Wir schreiben die zweite Februarhälfte des Jahres 2020. Vor der heimischen Wohnungstür herrschen Temperaturen um die 5°C. Es ist grau, verregnet und windig. Zum Glück interessiert mich das jedoch herzlich wenig. Auf meiner Pool-Liege liegend, welche sich auf dem Gelände eines kenianischen Strand-Hotels befindet, habe ich ganz andere Probleme. Meine Gedanken fokussieren sich unkontrolliert und immer wiederkehrend auf das Eine: Wenn ich wieder zurück in heimischen Gefilden bin, möchte ich unbedingt einen frischen Boxenbausatz aus der Udo Wohlgemuth-Schmiede vor mir liegen haben. Aber was sollte es sein?

Mit dem Aufbauen und alltäglichen Genießen von Selbstbau-Boxen habe ich mich über die letzten Jahre mehr und mehr vertraut gemacht. So darf ich stolz die ein oder andere Horn-Konstruktion, sowie ein 2,5-Wege Bassreflex-System mein Eigen nennen.

Aufgrund meines leider nun mal endlichen Wohnraums, sowie des darüber hinaus kurz bevorstehenden Einzuges meiner besseren Hälfte in eben jene Wohnung, ist völlig klar, dass der Bau zweier weiterer, großer Standboxen wohl eher eine diffuse und weit entfernte Träumerei bleiben wird.
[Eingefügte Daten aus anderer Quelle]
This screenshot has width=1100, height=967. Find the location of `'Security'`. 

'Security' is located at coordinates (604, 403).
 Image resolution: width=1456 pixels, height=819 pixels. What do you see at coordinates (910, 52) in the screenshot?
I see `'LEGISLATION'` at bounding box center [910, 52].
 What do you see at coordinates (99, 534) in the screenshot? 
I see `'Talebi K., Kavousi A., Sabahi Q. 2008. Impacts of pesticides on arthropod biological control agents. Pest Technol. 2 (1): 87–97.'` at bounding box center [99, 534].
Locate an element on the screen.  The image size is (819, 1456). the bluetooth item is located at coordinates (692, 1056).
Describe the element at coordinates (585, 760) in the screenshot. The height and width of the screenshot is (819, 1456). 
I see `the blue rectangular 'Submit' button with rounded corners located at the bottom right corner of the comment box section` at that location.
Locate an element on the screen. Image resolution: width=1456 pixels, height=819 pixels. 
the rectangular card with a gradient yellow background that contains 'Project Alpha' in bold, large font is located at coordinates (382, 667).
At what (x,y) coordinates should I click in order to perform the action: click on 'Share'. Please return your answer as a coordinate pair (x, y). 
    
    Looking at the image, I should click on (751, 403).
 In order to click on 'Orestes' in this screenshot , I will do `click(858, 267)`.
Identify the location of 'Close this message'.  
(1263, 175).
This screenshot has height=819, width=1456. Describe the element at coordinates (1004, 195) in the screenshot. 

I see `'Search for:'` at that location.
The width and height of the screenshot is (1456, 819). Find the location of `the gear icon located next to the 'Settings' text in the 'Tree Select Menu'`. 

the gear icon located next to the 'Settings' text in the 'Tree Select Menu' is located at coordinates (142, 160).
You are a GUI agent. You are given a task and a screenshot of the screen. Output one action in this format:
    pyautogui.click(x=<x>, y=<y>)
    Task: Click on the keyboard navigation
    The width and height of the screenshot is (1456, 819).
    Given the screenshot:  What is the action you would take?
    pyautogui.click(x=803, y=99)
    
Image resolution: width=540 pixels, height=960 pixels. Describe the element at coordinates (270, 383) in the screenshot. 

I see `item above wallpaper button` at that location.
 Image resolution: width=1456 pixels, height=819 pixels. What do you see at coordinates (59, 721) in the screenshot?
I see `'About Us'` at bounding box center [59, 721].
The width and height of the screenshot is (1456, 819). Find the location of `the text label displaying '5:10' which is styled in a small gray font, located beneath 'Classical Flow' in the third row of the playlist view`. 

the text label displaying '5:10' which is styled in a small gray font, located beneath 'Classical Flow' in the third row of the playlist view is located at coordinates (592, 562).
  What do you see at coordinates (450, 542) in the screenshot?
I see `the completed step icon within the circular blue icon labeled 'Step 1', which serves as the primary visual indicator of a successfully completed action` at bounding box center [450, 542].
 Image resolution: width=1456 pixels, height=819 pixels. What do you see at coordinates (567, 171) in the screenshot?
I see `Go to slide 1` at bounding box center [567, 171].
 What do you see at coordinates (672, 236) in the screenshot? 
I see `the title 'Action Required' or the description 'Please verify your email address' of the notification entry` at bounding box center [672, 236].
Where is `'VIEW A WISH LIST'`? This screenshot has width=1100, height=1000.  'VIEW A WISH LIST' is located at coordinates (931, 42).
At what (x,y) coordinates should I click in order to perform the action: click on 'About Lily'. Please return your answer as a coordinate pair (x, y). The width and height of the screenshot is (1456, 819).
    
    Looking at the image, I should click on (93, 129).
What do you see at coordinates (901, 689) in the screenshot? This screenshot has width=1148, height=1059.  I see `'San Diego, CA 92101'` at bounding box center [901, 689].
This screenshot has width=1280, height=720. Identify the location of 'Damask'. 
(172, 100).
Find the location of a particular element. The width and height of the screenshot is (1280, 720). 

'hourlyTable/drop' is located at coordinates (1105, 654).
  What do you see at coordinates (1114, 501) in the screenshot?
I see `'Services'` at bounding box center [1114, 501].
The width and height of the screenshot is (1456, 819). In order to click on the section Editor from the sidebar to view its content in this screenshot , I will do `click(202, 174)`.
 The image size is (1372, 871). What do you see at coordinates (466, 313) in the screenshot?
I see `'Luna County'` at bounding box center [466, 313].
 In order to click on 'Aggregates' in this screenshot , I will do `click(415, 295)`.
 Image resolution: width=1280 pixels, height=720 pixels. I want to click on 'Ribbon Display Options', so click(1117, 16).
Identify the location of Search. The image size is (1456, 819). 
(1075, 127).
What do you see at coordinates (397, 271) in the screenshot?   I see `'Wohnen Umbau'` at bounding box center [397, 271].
Viel mehr beginne ich mich im Hinblick auf die äußeren Abmessungen auf kompakte Regalboxen zu versteifen. Nach intensiver Recherche in einschlägigen Foren, einigen Getränken und einem sich anbahnendem Sonnenbrand war die Entscheidung gefallen: CT193Reload!

Die CT193Reload ist eine Weiterentwicklung der ursprünglichen Box mit dem Namen CT193. Diese wurde bereits in einer Ausgabe der Klang und Ton aus dem Jahre 2001 vorgestellt. Die Buchstaben CT stehen für CheapTrick, was in diesem Zusammenhang soviel bedeutet wie „aus kostengünstigen Komponenten qualitativ hochwertigen Klang erzeugen“. Da das damals verwendete Lautsprecherchassis heute in technisch leicht modifizierter Variante vertrieben wird, hat Udo sich der Sache angenommen und eine ebenfalls überarbeite Gehäuse- und Weichenkonstruktion aufgebaut – jedoch alles ganz im Stil der alten original CT193.

Ein paar Tage nach der online Bestellung hielt ich ein etwa Schuhkarton großes Paket mit einer Absende-Adresse aus Bochum in den Händen. Wie üblich war vom Bedämpfungsmaterial bis hin zu den beiden Lautsprechern alles zum Bau Notwendige sorgfältig verpackt enthalten. Ebenso der zugehörige Bau- und Bedämpfungsplan und der Schaltplan für die Weiche auch.

Natürlich habe ich mir bereits im Vorhinein energisch das Oberstübchen bezüglich der angestrebten Gehäuseoptik zermartert. Der gefasste Plan bestand darin, einen Gehäusekörper aus 19  mm MDF herzustellen, auf welchen abschließend eine Schallwand aus 18  mm Akazie-Leimholz aufgesetzt wird. Der originale Bauplan sieht eine eingelassene Schallwand vor. Durch die aufgesetzte Schallwand erhoffte ich mir allerdings beim späteren Lackieren Vorteile. Aber dazu später mehr. Folglich waren einige Anpassungen der laut Bauplan vorgesehenen Gehäuseteile notwendig, um die für den Klang essentiellen, resultierenden Innengehäuseabmessungen zu wahren.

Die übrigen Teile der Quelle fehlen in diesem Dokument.